▸ **ASSIGNMENT**
Set out exactly every line of the entries below, starting at the line that holds "Recenzje A-Z (211, 237)" and stopping after the line that holds "E-mail (187, 2391)".

▸ **DATASET**

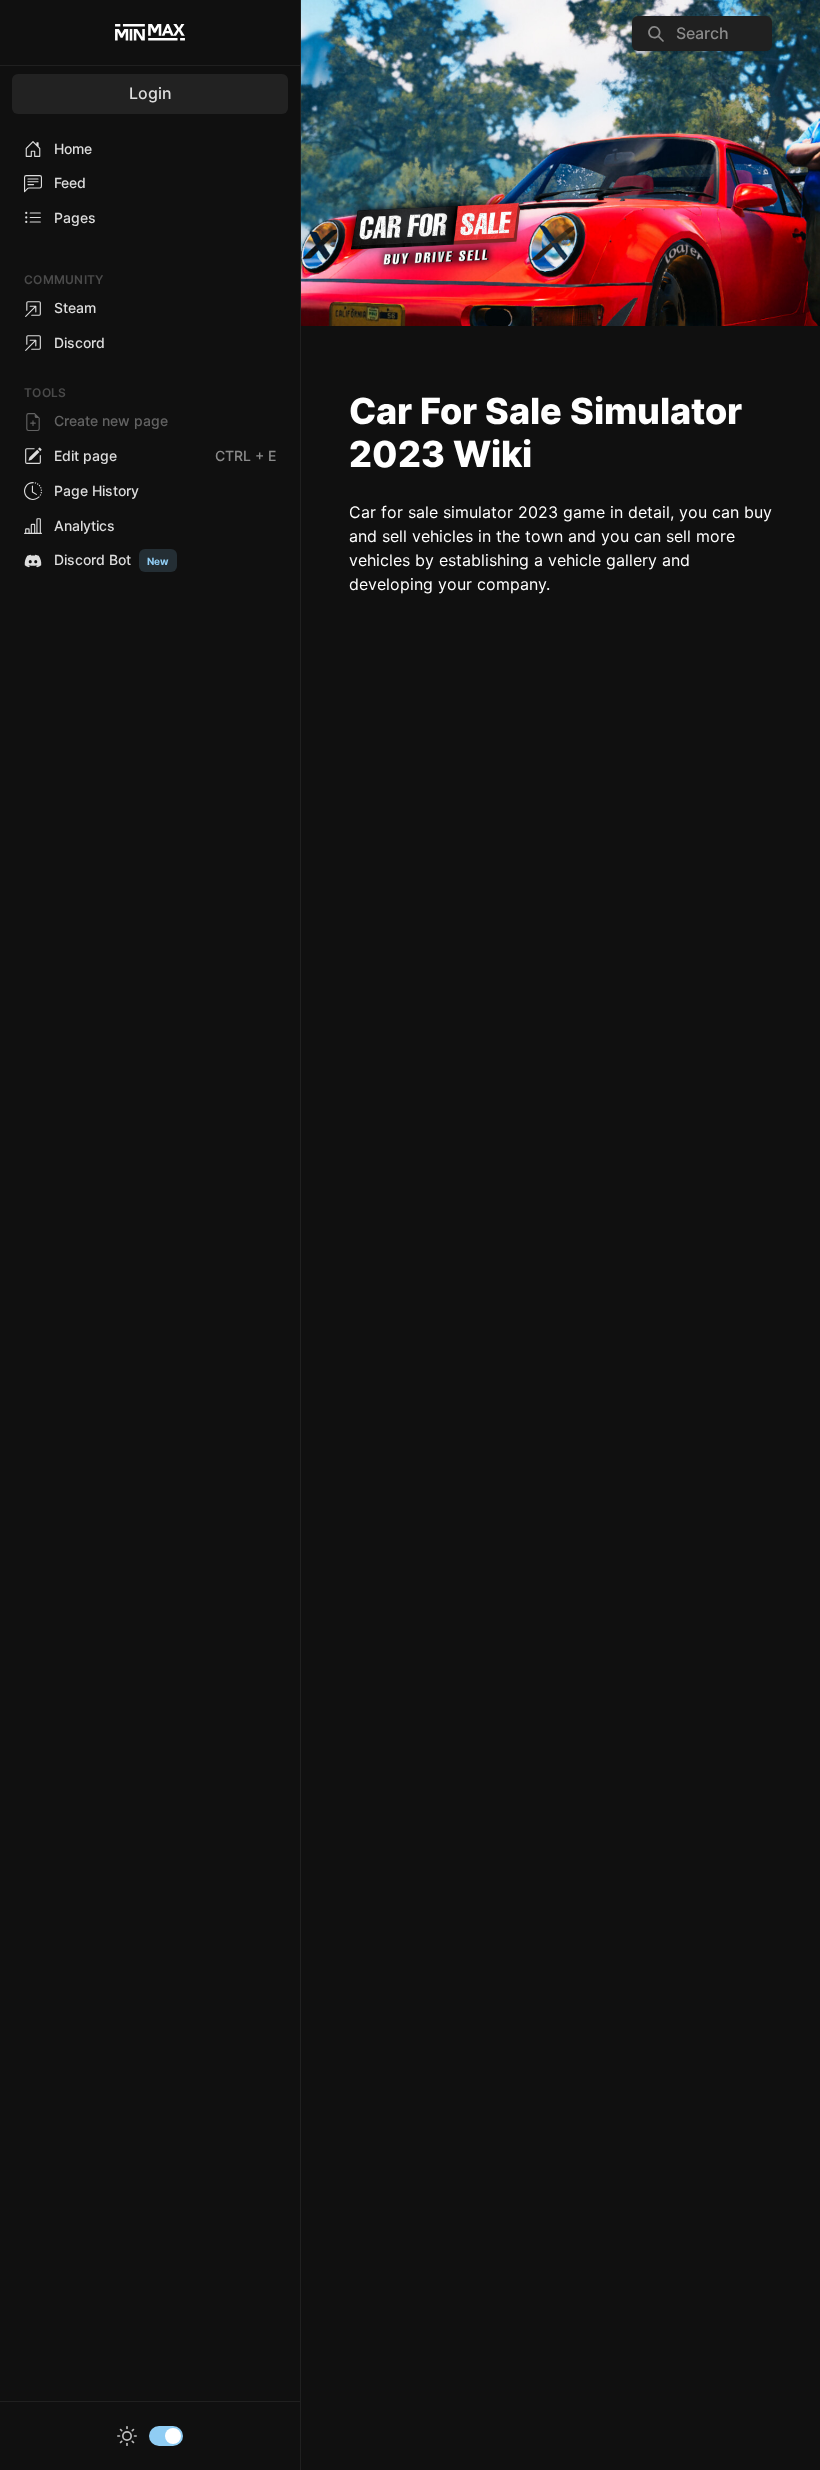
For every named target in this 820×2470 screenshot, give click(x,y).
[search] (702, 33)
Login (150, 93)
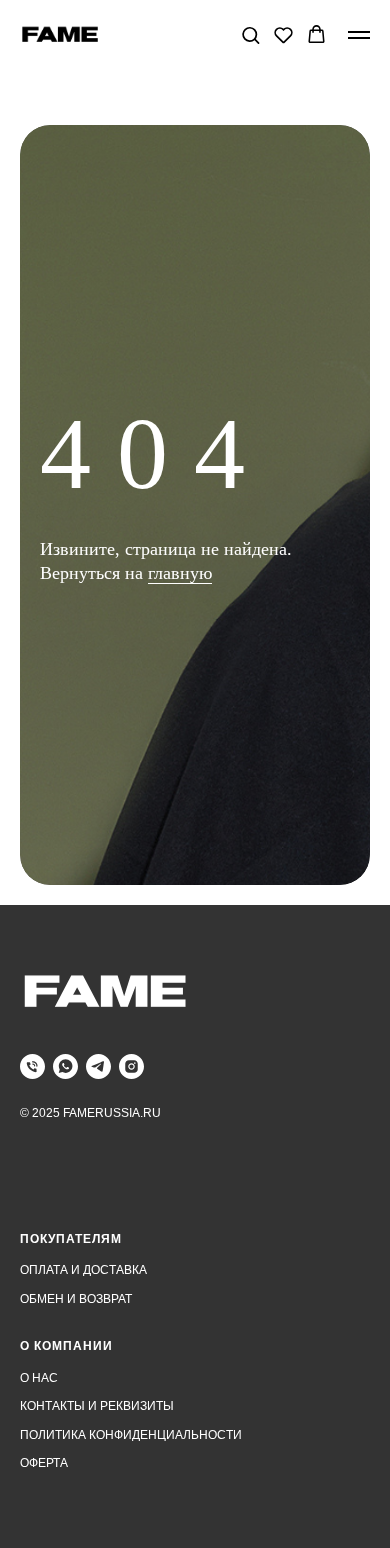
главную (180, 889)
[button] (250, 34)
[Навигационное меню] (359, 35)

---

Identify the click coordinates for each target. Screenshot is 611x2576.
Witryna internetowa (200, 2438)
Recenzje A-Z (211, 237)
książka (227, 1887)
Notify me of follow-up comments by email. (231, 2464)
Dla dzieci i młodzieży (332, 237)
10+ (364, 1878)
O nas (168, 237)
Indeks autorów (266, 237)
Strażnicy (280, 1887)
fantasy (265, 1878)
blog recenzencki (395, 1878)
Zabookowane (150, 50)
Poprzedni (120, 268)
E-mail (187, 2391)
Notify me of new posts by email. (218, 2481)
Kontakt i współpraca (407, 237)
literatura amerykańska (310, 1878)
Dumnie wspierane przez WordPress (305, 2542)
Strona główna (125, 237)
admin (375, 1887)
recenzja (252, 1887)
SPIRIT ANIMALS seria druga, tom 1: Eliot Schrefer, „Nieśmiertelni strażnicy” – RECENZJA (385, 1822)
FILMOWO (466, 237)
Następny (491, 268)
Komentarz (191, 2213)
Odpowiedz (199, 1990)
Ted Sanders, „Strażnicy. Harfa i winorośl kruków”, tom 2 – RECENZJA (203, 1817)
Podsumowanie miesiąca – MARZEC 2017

▸ **OUTPUT FOR THIS TASK**
Recenzje A-Z (211, 237)
książka (227, 1887)
Notify me of follow-up comments by email. (231, 2464)
Dla dzieci i młodzieży (332, 237)
10+ (364, 1878)
O nas (168, 237)
Indeks autorów (266, 237)
Strażnicy (280, 1887)
fantasy (265, 1878)
blog recenzencki (395, 1878)
Zabookowane (150, 50)
Poprzedni (120, 268)
E-mail (187, 2391)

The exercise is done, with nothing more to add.